Given passage:
But claims that scientists have achieved fusion labor under a cloud of suspicion. In 1989, two scientists at the University of Utah said they had found a way to extract energy from room-temperature water--cold fusion. Their claim was quickly disproved after a monthlong frenzy of news conferences, wild claims and sudden retractions. The episode is one Caltech physicist David Goodstein now calls “science gone berserk.”

The idea that energy can be extracted from bubbles is not controversial by itself. In the 1930s, German scientists discovered that bubbles pummeled by sound waves would implode and emit energy in the form of flashes of light. The phenomenon, called sonoluminescence, has intrigued physicists ever since; a full explanation of the phenomenon remains elusive.

Scientists at the University of Washington and at UCLA have extended the finding recently, pushing single bubbles to emit light with each pulse of sound and concentrating the amount of energy within tiny bubbles by trillions of times so they build up remarkably high pressures and temperatures.

Entries provided:
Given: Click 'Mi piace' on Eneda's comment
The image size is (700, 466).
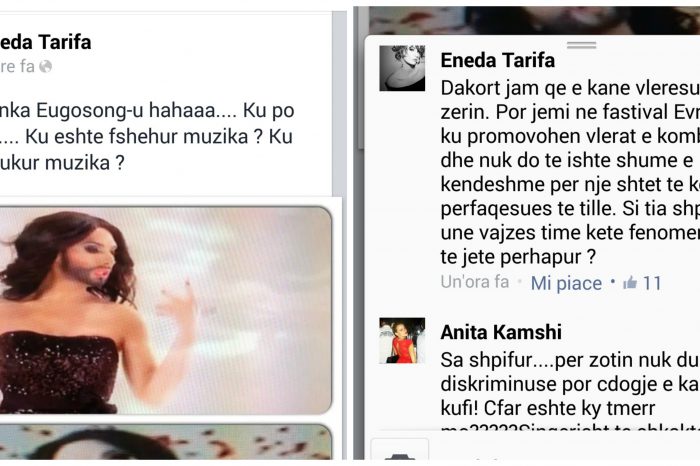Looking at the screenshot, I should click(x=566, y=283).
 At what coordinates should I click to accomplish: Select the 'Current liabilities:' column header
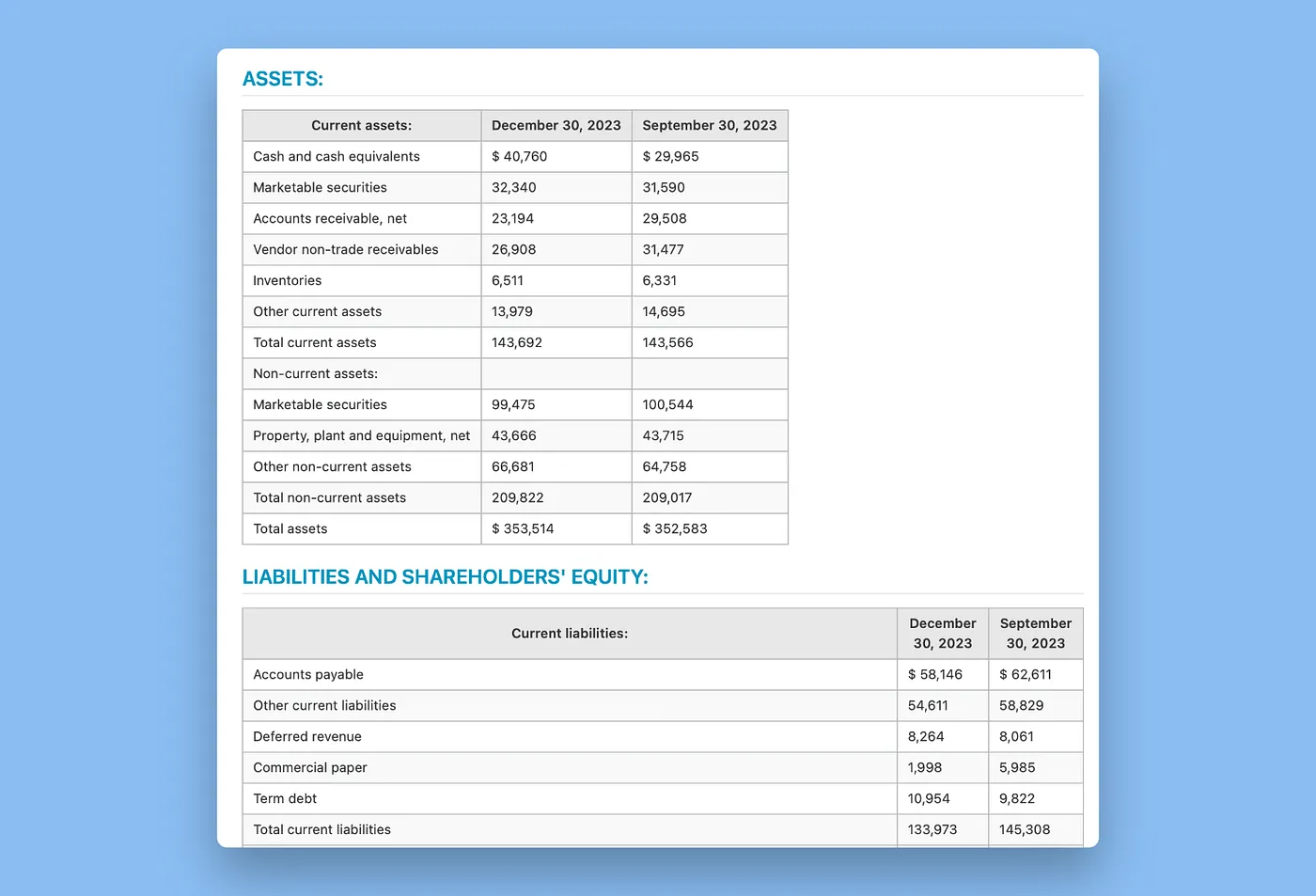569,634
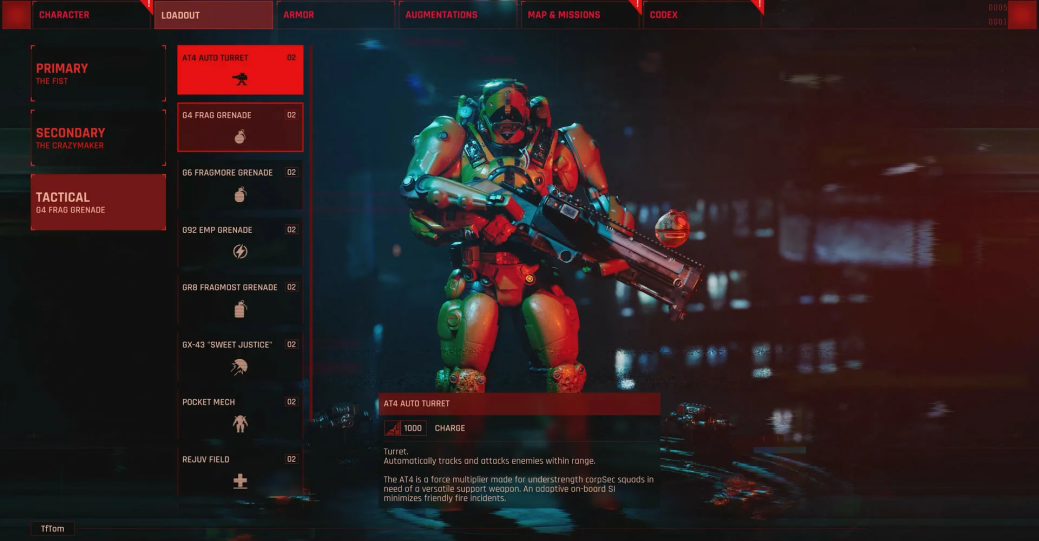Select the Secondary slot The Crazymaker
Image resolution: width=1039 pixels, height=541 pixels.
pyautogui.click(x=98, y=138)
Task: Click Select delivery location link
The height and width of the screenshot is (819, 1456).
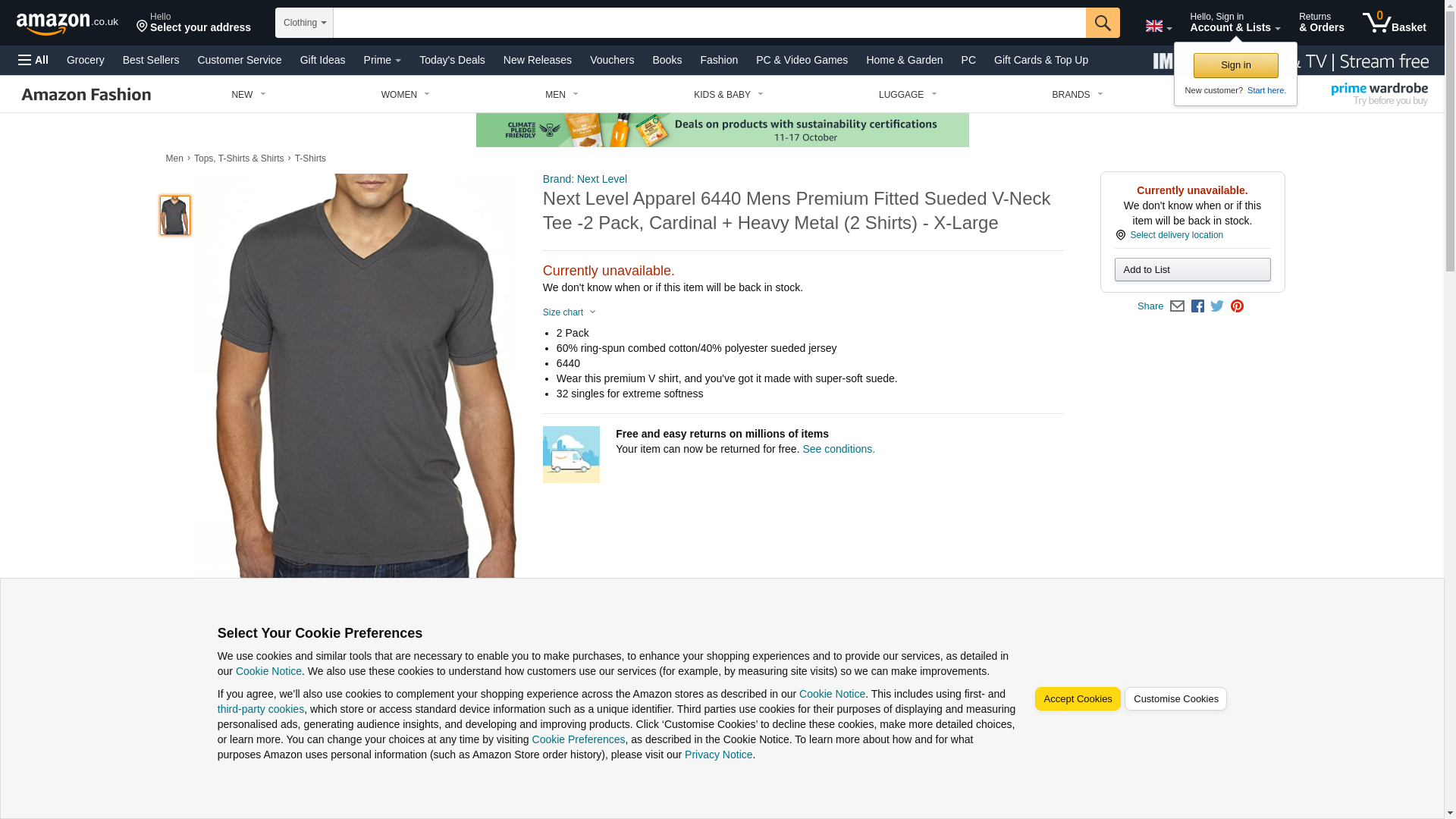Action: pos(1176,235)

...

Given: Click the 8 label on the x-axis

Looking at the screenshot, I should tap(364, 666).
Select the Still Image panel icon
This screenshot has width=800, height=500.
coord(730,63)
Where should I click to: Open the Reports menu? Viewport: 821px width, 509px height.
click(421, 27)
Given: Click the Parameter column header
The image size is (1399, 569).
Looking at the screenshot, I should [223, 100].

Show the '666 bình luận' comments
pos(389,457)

Work to complete: Duplicate the passage on fusion claims and sonoluminescence word for word, in full. The lines shown here were taken from a separate source.

Answer to this exercise:
But claims that scientists have achieved fusion labor under a cloud of suspicion. In 1989, two scientists at the University of Utah said they had found a way to extract energy from room-temperature water--cold fusion. Their claim was quickly disproved after a monthlong frenzy of news conferences, wild claims and sudden retractions. The episode is one Caltech physicist David Goodstein now calls “science gone berserk.”

The idea that energy can be extracted from bubbles is not controversial by itself. In the 1930s, German scientists discovered that bubbles pummeled by sound waves would implode and emit energy in the form of flashes of light. The phenomenon, called sonoluminescence, has intrigued physicists ever since; a full explanation of the phenomenon remains elusive.

Scientists at the University of Washington and at UCLA have extended the finding recently, pushing single bubbles to emit light with each pulse of sound and concentrating the amount of energy within tiny bubbles by trillions of times so they build up remarkably high pressures and temperatures.